Gwen was born just before my grandmother, Rose, passed away. Grandma always wanted a blond, blue-eyed grandchild and Gwen was both. Gwen was the sun to my gloomy cloud of teenage angst. I was always depressed and maudlin, Gwen never was. Her laughter has always been the most infectious I know. Her kids are funny and both look like her too, though completely different from one another. They are like the flip sides of Gwen’s personality – funny snarky (Hallie) and funny sweet (Atalie). Like all of us, Gwen has faced challenges, and though she sometimes expresses frustration, sadness or even a little depression now and then, her sense of humor and her optimism remain intact.

Annie was my sweet little girl. She was so tender-hearted as a little one, caring for pets and stray animals (and, if no living specimens were available, stuffed animals) that we expected her to become a vet. Surprise!  Anne turned out to be the nomadic adventurer of the family. For many years, now, sightings of Anne have been few and far between. She might be in the South Pacific, or South Africa, or sailing on a tall ship. Or filming a reality show in Los Angeles. Seriously, this woman could do anything she puts her mind to, and has proven that as an artist, pastry chef, ship’s cook, sound technician, letter press operator, television and film cameraperson and producer. She can still be sweet and tender, but is more often acerbic.

■ PROBLEM SET
1) Translate this sentence from the text about Gwen and Annie into Spanish: "Her laughter has always been the most infectious I know."
2) In the text about Gwen and Annie, what did the family expect Annie to become?
3) Write what comes next in the text about Gwen and Annie, picking up after its last sentence.

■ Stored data
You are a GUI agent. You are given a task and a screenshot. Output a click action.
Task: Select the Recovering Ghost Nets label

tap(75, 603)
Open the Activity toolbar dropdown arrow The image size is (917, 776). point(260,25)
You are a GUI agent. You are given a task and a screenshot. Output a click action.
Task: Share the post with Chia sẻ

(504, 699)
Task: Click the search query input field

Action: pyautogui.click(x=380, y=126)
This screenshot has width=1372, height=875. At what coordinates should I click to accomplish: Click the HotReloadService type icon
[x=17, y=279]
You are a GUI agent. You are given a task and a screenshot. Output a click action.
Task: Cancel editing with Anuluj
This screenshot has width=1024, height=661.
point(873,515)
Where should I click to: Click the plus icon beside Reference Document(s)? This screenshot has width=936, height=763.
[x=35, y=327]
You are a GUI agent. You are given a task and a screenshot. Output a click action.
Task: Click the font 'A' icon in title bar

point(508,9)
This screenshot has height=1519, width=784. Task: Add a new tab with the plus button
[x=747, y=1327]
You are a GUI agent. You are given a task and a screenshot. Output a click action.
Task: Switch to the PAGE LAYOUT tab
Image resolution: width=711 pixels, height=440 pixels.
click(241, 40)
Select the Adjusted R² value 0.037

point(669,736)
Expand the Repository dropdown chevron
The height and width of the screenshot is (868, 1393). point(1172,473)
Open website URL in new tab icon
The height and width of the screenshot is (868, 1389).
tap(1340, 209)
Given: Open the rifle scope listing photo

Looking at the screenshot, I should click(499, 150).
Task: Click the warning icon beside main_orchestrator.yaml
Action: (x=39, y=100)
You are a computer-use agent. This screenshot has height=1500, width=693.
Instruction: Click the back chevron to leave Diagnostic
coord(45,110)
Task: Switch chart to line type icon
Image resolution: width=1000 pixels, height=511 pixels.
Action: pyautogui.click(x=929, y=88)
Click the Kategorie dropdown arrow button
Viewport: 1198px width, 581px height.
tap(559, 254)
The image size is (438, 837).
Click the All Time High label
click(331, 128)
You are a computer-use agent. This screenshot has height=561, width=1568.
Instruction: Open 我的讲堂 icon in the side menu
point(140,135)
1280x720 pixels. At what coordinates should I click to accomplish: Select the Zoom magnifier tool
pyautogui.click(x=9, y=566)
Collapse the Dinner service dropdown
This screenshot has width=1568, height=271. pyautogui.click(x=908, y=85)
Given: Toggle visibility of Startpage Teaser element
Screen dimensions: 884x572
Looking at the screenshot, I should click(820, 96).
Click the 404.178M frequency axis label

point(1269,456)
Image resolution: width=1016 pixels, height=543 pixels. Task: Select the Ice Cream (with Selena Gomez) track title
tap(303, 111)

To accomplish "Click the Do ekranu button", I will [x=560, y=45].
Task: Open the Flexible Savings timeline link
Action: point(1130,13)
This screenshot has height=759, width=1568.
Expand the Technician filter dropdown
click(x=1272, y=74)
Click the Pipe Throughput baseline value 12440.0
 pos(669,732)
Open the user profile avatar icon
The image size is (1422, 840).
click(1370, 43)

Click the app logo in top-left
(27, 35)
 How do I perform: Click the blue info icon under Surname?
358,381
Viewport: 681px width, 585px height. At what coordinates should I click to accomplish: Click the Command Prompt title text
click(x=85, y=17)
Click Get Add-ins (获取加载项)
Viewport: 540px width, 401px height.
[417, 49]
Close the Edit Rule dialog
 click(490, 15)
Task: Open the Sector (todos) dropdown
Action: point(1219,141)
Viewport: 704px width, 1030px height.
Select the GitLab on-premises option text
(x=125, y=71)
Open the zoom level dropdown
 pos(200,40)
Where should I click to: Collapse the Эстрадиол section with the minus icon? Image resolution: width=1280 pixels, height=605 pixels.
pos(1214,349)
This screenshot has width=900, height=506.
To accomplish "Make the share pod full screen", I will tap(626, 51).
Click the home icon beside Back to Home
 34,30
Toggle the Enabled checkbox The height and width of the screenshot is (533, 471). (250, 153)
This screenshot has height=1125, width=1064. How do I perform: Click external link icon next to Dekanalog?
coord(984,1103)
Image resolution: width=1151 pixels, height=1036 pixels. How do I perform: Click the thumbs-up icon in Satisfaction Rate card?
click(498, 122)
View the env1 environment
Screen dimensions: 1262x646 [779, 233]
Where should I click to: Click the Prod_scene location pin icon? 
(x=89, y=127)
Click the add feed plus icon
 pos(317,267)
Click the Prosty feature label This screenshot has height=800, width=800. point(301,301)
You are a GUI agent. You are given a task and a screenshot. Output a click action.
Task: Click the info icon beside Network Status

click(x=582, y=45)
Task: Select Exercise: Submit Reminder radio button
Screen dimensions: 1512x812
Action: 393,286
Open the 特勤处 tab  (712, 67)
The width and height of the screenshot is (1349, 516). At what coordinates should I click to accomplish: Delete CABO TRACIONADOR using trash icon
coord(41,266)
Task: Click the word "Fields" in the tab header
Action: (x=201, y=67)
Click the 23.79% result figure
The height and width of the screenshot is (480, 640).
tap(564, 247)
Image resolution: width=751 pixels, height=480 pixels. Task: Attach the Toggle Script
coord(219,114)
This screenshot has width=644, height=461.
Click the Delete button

■ EXPECTED RESULTS
1) Su risa siempre ha sido la más contagiosa que conozco.

2) A vet.

3)
My sisters and I could not be more different from each other. The outward trappings of our lives are completely disparate. Our religious and spiritual beliefs and our politics run the gamut (trust me – Anne and Chris are pretty much polar opposites in these). Since my sisters have different last names, a casual acquaintance who happened to meet each of us at different events might never put us together as relatives. However, get us in the same room and it won’t be long before everyone figures it out. The laughter will give it away. Then, if you watched us interact, a certain “Aha!” would come as you realized there are deeper similarities than you first recognized.

My friendships with other women ground my days and allow me to feel connected to people and things outside myself. My sisters, on the other hand, help me to feel connected to myself. Connected through genetics and physical resemblances, through personality traits, relational styles and oddball quirks. The confluence of these traits is so intermingled, there’s not really any separating out the genetic from the “nurtured” qualities. It is just a fact that we share both surface and deep similarities. Sometimes when we talk, we lament our shared struggles (with control issues, with poor self-discipline, with rooting out our inner martyrs). Other times, we just laugh and enjoy the sense of home that is created when we’re together, even if only by telephone.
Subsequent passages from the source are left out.